Brief -> Extract everything from the line containing "Select the toll booth category icon" down to the line containing "point(931,272)", both included, and reproduce those lines verbatim without the pictures.

======== Data provided

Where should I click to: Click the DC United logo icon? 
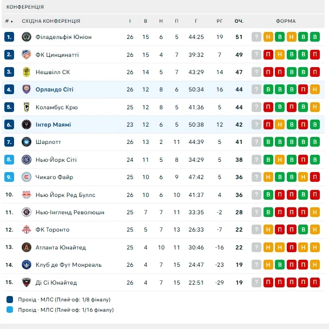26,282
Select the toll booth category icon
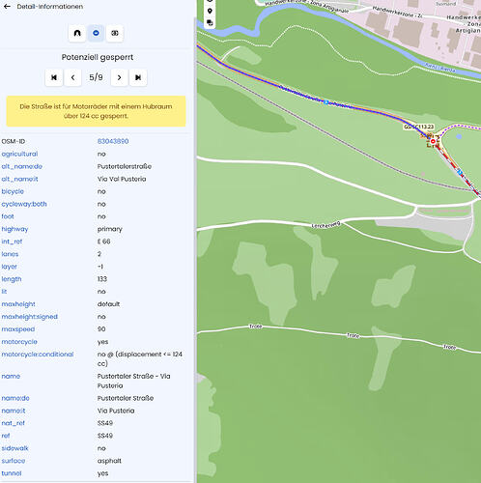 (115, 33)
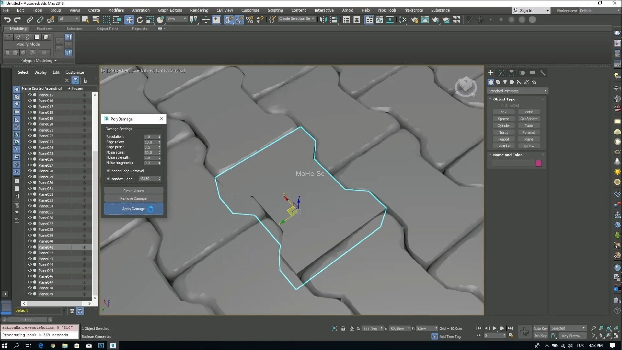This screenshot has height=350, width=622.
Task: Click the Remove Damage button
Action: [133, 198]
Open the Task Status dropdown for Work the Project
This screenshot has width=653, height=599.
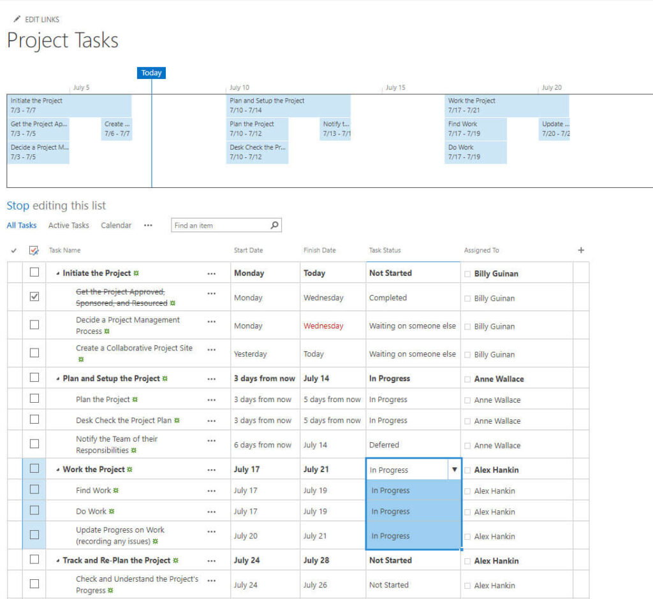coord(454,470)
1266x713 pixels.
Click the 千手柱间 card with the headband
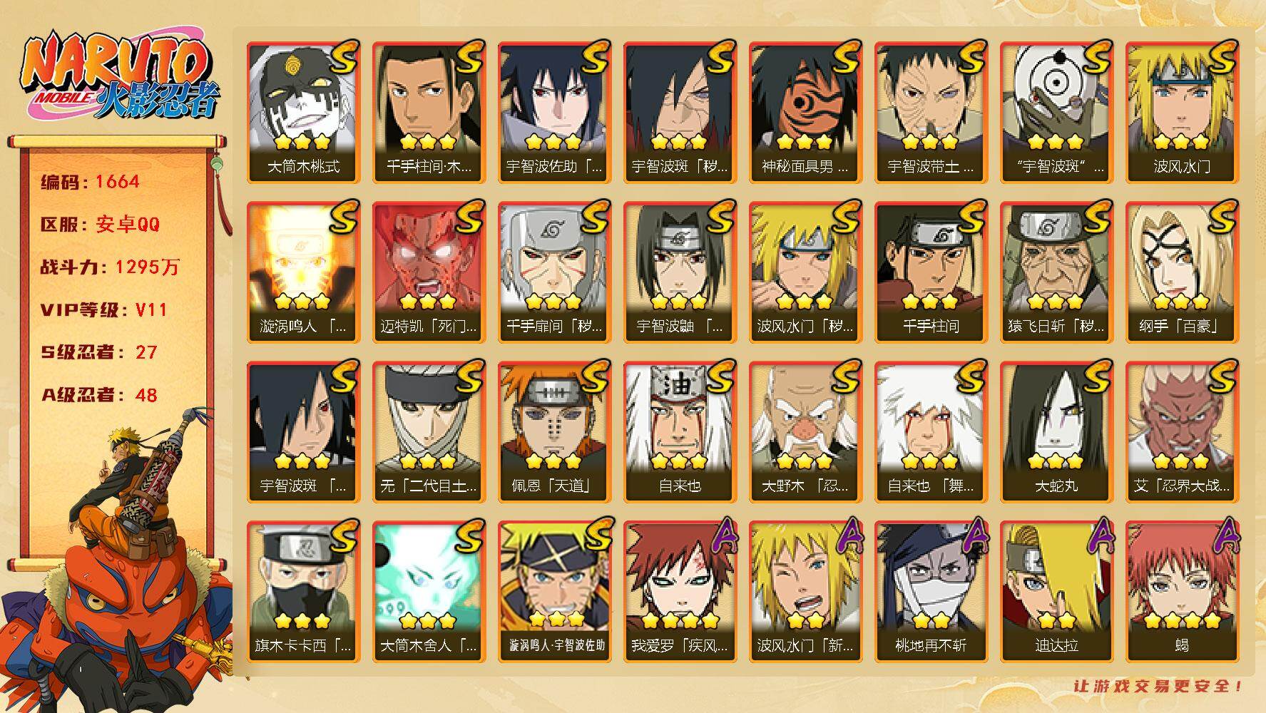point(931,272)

================
======== Data provided

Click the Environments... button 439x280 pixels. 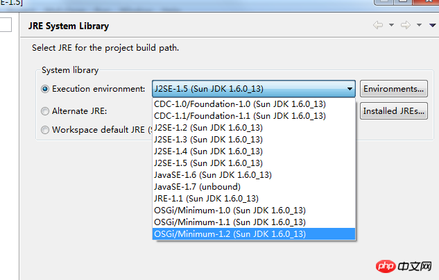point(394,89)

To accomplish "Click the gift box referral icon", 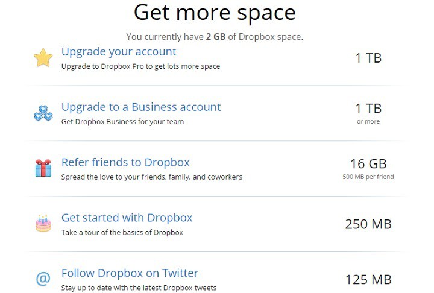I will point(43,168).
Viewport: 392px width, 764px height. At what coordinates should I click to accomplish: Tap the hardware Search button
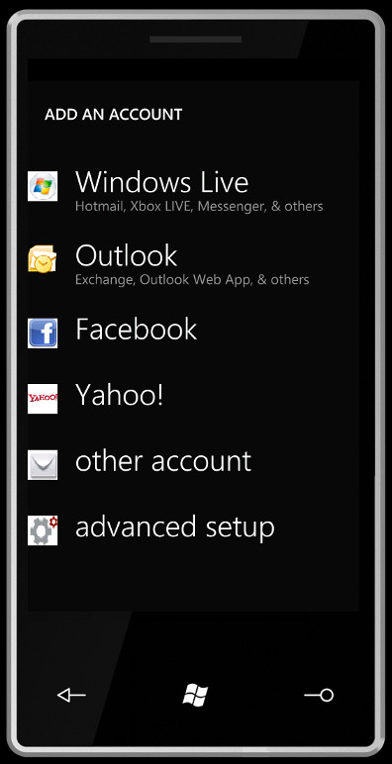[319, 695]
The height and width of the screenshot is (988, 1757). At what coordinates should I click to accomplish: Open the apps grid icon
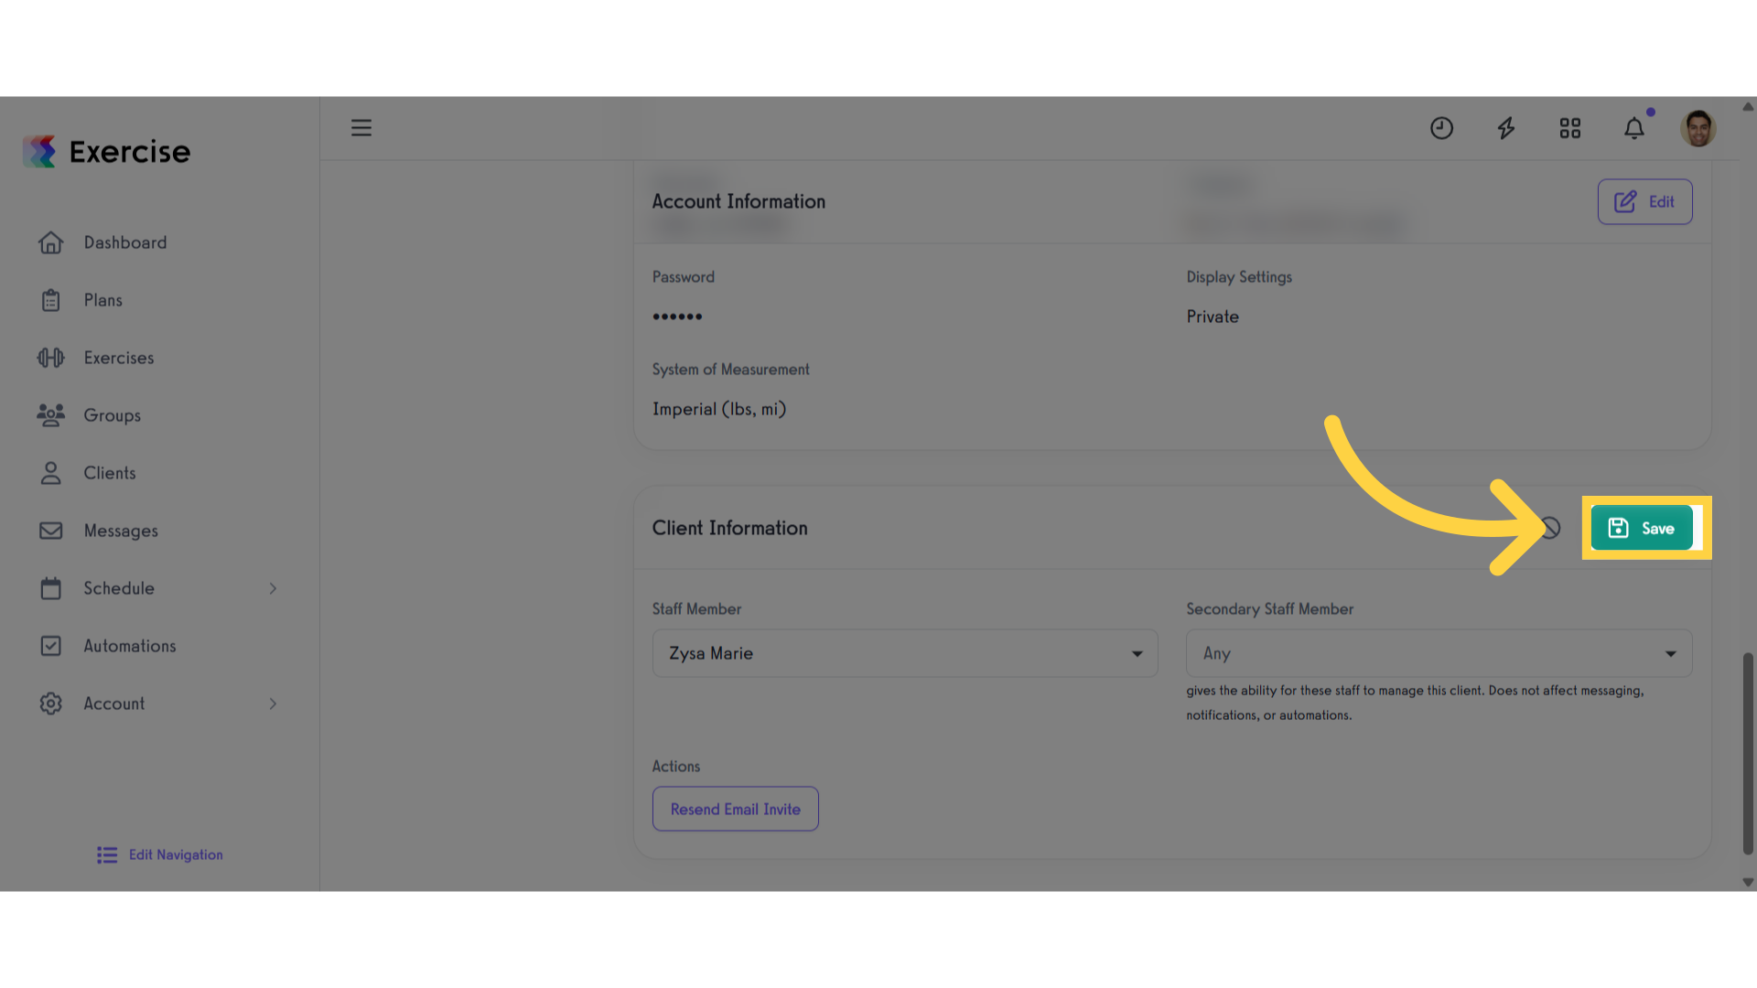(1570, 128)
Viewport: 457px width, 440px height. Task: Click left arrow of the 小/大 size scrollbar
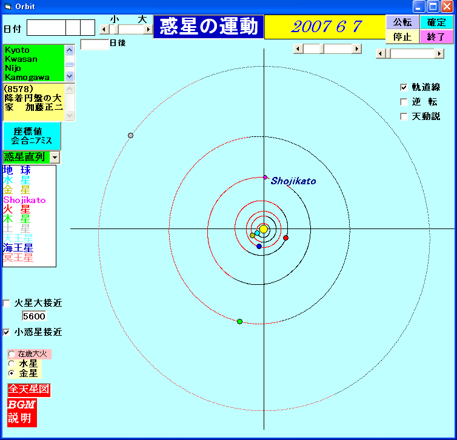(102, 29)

================

Response to the exercise ->
Select the toll booth category icon
 (115, 33)
This screenshot has height=350, width=622.
Task: Click the Remove Damage button
Action: [133, 198]
Open the Task Status dropdown for Work the Project
This screenshot has width=653, height=599.
coord(454,470)
1266x713 pixels.
Click the 千手柱间 card with the headband
point(931,272)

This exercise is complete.